11.26.2011

talking about your private parts

I want to tell you a story. But I'm not going to.

That's a first, right? Perhaps monumentally a first, not just for this blog but for pretty much the entirety of my blabber-mouthed, prone-to-oversharing life. At my senior send-off from ADPi, my little sister did an impression of me when I'm drunk. It went exactly like this: "SHHHHHH. I want to tell you a secret." The entire room went up in laughter, and I laughed too, because good LORD, was she right. When I was sober I'd pretty much tell anybody anything, and when I was drunk? The one small remaining shred of a filter I had would disappear completely.

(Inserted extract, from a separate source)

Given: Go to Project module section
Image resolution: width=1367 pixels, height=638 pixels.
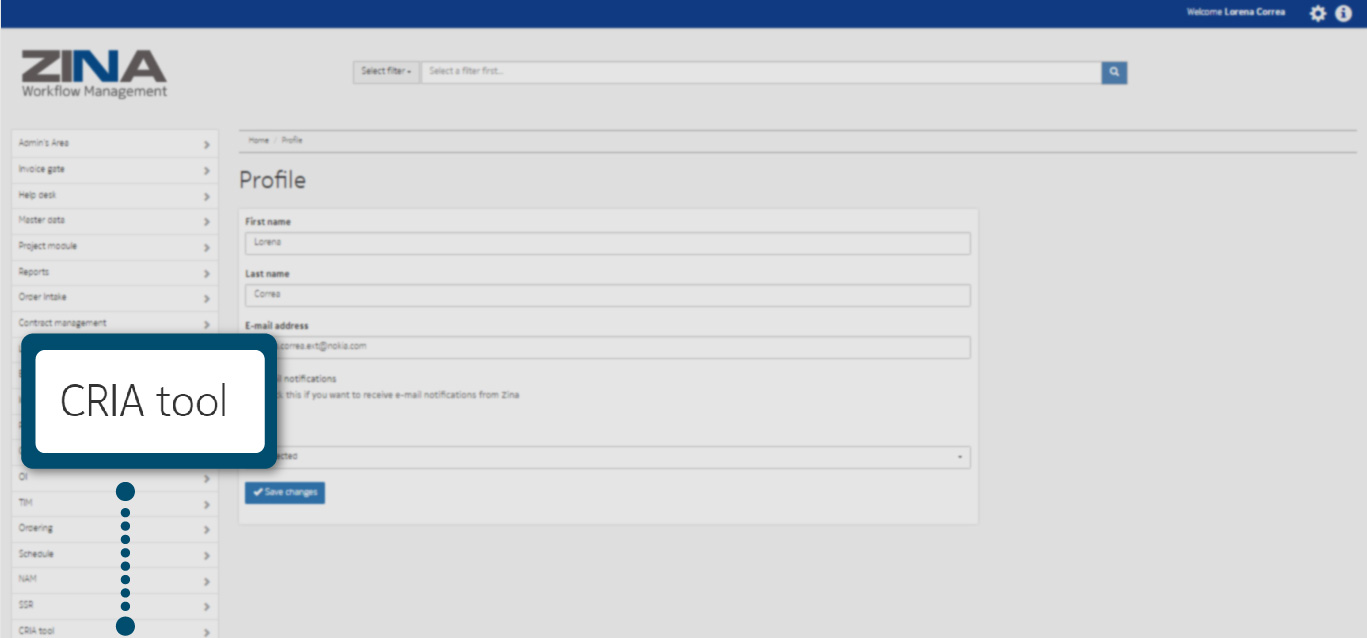Looking at the screenshot, I should click(48, 246).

I'd be lying if I said there weren't times, especially in college, when I wished I knew better how to keep a lid on it. But mostly I talked (and talked, and talked, and TALKED) to make people laugh. I didn't mind telling the story about how I'd wet my pants in a train station in Wales because it was hysterical. I was okay with calling myself out for accidentally showering in the men's bathroom in a hostel or making snow angels face down in the backyard of a frat house (in the middle of October) or thinking the words to "Signed, Sealed, Delivered" were "when I touch them they return to gold" because all those stories made people laugh.

And that is why I love writing this blog. Why I still love writing it, even four years later. I love sharing with you just exactly why they call me the Mayor of Awkwardtown and the Viceroy of Awkwardtonia and the Queen of the Sovereign Nation of Awkwardlandia. I mean what else can I do? Yes, I am the drunk lady that introduces herself to an ex-boyfriend's current girlfriend in the bathroom at a concert and falls in fountains -- but I'm also the lady that blogs about it, and that shit is comedy effing gold, y'all.

I've digressed, though. Here's where we started: I want to tell you a story. But I'm not going to.

Given my history -- and really just my general affections for a well-told story -- it's kind of hard to believe. But it represents a little change I'm making around here, and rather than just let these stories go silently into the night, I thought I'd tell you about it, first.

(Shocking.)

So here's the deal, y'all. I'm not going to be writing about dating here anymore. I know, I know -- that's actually a much more monumental change than I even gave it credit for in that first paragraph up there, because for a good long while now the Misters on this blog have been the stars of most of my stories. Dating has been the central focus of my writing since I came back to Memphis two years ago.

But it's time for a change.

The first thing I need you to know, and believe, and feel fully faithful about, is that there will be no shortage of awkward for me to document for you. And also no lack of me making an ass of myself in public places large and small. But being as open as I have been about my life on this blog has taught me volumes over the past four years, and all of those lessons are informing this decision. I'm hesitant to write when things are good because I don't want to jinx them, and once things go bad (as they're wont to do, until the one time they don't) I feel obligated to rehash them here.

So you're losing out on awkward first date stories. Or early instances of the awkward Mormon side hug. Or the description of my visceral reaction to someone being a Duke fan or not knowing Alex Chilton. But at such point as there is someone in my life who is more of a staple, a regularly appearing character, an official and regular plus one, then you'll get to meet him.

It feels a little bit like growing up, this decision. But I've figured out that sometimes keeping the really good stuff to yourself makes it even better.